Collected data:
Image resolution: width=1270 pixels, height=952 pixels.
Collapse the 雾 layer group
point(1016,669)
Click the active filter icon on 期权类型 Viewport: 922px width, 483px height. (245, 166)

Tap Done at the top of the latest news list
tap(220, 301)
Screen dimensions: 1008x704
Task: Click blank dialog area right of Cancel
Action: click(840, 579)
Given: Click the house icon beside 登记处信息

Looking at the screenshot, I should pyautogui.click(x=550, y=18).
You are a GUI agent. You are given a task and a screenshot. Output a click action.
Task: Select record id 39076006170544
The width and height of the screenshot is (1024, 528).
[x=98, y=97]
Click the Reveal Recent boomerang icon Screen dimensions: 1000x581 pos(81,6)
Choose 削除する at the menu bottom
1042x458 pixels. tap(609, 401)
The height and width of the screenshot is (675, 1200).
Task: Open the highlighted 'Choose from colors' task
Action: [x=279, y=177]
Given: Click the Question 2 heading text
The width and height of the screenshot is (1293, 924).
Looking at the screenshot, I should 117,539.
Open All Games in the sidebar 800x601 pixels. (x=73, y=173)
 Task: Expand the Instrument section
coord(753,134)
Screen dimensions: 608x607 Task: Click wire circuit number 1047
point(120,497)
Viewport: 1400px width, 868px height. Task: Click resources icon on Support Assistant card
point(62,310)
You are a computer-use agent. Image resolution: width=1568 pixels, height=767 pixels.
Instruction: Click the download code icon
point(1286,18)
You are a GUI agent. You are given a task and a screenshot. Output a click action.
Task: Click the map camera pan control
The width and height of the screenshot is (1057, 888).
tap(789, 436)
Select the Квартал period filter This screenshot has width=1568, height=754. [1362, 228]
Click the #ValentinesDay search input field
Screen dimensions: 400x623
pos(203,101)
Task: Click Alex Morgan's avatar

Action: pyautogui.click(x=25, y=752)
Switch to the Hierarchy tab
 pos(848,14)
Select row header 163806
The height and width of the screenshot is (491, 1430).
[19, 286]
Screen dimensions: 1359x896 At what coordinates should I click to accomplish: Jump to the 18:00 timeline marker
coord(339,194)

Task description => Which of the lines in the data hold the string "filter"? Report each of them by copying it.

Answer area =>
Click the active filter icon on 期权类型 Viewport: 922px width, 483px height. (245, 166)
Select the Квартал period filter This screenshot has width=1568, height=754. [1362, 228]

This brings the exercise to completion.